The Pew Internet & American Life Project points to a stormy future for broadcast ratings, buried in a new report on how American families use the Internet. Pew surveyed 935 teens and their parents to ask questions such as whether parents monitor Internet content (yes) and do parents think the Internet has been a bad influence on kids (surprisingly, parents are ambivalent).

The bad news for broadcasters came on a little chart on page 3, titled “Gadget Ownership within Households.” Teens and their parents tend to have the same number of gadgets, probably since discretionary income and interest in technology may be common under one roof. But parents and teens have different types of gadgets. All have heavy penetration of PCs and laptops, but parents tend to use cell phones more, while 51% of youths age 12 to 17 now have an MP3 player.

51% — more than half — of teens have iPod equivalents!
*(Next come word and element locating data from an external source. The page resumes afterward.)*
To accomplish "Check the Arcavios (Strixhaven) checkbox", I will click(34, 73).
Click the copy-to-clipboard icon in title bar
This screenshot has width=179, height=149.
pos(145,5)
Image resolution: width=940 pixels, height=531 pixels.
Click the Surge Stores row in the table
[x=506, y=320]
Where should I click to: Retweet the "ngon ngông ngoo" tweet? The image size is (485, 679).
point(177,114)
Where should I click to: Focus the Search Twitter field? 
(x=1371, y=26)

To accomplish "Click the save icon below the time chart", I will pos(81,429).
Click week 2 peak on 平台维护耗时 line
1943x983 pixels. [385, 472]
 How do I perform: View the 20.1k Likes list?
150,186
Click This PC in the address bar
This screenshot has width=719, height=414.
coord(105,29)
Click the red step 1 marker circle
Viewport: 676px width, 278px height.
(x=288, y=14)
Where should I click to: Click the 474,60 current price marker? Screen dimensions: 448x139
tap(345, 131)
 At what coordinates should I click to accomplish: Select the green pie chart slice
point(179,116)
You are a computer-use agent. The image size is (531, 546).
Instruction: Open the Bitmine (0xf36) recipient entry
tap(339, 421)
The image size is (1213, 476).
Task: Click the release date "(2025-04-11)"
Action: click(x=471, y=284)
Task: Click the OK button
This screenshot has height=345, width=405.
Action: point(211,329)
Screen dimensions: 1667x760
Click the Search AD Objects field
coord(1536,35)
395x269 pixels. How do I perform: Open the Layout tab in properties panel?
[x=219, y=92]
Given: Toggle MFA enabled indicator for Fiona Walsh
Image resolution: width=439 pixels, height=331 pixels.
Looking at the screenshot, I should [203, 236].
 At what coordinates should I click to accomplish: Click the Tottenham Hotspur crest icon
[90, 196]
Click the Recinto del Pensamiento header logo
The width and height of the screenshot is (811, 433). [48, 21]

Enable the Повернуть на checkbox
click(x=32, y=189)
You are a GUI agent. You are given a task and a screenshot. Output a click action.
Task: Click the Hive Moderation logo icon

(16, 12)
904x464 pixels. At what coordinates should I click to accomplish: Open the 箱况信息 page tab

Let’s pause and digest that. (A) That’s twice the rate as parents, suggesting the gadget interest is a major shift from the older generation to the younger. (B) Add it up with the other devices that teens use — 72% own a desktop computer, 63% own a cell phone, 25% a laptop, and 8% a PDA — and you see a world where today’s youth are immersed in media devices that are not TV or radio. (C) 88% of teens in total say they use this technology to “make my life easier,” and this list does not include TV or radio.

You can see where this is going. These kids will grow up, and as they take today’s media habits with them, ad dollars will be shifted out of broadcast (whose ratings are falling) and into mobile media (the future for the Millennial Generation). We’ve seen a similar shift in video games in the past two decades. Back in 1990, the average age of a video gamer was 18 — and today, 17 years later, that average age has increased 15 years to 33. The adults now trading Linden Dollars on Second Life started out playing The Hunt for Red October when George Sr. was in office.

Unfortunately for radio, today’s teens have found new devices to get their kicks, and those include Wi-Fi internet and MP3 downloads, not airwaves. Advertisers are going to chase this market as tomorrow’s adults change the dial.